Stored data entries

- Opening Delimiter -

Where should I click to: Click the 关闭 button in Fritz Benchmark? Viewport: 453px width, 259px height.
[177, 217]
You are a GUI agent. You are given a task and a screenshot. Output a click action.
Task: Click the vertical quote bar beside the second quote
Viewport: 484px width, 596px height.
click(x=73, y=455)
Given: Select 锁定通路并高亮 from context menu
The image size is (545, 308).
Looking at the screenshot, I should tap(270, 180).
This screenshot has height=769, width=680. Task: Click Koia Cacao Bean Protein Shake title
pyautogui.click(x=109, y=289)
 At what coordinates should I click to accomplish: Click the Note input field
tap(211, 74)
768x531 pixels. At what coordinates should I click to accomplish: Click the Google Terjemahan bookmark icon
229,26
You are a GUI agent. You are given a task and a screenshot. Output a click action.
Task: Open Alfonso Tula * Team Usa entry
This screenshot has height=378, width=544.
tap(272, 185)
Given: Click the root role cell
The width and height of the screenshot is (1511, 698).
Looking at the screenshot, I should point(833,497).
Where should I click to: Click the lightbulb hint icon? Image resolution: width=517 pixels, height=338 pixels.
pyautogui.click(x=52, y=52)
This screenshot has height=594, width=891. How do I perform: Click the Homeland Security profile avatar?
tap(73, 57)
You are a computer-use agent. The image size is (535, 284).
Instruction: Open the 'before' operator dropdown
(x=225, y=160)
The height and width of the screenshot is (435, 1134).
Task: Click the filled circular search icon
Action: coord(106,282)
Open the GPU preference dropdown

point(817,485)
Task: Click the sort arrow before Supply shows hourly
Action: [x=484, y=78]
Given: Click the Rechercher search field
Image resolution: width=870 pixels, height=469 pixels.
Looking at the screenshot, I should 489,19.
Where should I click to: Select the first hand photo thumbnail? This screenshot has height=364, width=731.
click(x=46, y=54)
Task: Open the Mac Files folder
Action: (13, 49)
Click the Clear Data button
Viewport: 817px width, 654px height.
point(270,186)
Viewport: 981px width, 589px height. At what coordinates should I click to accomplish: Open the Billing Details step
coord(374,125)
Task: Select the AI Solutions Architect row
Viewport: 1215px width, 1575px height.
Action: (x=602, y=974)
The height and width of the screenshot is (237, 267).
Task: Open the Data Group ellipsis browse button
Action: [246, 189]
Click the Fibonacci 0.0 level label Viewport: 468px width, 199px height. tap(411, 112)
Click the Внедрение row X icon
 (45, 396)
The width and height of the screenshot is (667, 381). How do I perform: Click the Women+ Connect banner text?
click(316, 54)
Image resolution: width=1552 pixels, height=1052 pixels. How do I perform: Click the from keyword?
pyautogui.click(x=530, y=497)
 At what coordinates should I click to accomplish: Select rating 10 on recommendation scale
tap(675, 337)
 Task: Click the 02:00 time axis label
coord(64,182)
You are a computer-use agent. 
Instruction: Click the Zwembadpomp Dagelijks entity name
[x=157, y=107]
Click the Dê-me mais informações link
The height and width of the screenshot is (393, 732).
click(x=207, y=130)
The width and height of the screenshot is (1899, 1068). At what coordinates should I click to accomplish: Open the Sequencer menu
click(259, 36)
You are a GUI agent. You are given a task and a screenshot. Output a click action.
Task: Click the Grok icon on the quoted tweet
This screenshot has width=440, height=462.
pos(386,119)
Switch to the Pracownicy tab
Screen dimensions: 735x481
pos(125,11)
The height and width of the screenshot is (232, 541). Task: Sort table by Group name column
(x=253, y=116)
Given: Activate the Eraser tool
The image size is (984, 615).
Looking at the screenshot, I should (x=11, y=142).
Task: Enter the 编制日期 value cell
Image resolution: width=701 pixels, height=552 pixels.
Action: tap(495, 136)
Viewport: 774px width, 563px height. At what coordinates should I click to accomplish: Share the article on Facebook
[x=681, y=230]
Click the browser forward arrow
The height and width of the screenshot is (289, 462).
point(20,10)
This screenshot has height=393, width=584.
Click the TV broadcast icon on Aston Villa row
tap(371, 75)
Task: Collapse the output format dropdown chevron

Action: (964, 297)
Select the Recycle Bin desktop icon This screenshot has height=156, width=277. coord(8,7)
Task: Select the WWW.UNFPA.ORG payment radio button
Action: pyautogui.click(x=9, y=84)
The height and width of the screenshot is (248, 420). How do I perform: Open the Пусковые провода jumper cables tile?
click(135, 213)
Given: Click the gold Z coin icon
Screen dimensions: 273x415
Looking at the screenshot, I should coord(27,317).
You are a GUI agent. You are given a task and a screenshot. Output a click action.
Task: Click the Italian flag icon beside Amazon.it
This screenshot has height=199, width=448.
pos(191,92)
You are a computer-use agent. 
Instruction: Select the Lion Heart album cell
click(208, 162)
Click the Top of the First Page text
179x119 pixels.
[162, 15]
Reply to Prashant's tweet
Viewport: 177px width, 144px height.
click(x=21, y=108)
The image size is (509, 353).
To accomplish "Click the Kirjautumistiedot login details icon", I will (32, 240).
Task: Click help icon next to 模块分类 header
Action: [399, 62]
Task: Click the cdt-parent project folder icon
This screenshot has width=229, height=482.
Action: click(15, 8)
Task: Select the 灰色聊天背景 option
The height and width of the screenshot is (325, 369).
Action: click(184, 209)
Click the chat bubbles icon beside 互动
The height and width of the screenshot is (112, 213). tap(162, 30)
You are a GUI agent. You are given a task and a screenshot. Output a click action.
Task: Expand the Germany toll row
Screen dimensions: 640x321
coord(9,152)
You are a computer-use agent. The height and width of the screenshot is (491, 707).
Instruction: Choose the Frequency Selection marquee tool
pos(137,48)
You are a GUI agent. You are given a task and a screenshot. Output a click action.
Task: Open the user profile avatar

- Closing Delimiter -

Problem statement:
Repeat word for word the lines above that run from the line containing "Click the Clear Data button" through the line containing "Task: Select the AI Solutions Architect row", both ends included, and nothing else.

Solution below:
Click the Clear Data button
Viewport: 817px width, 654px height.
point(270,186)
Viewport: 981px width, 589px height. At what coordinates should I click to accomplish: Open the Billing Details step
coord(374,125)
Task: Select the AI Solutions Architect row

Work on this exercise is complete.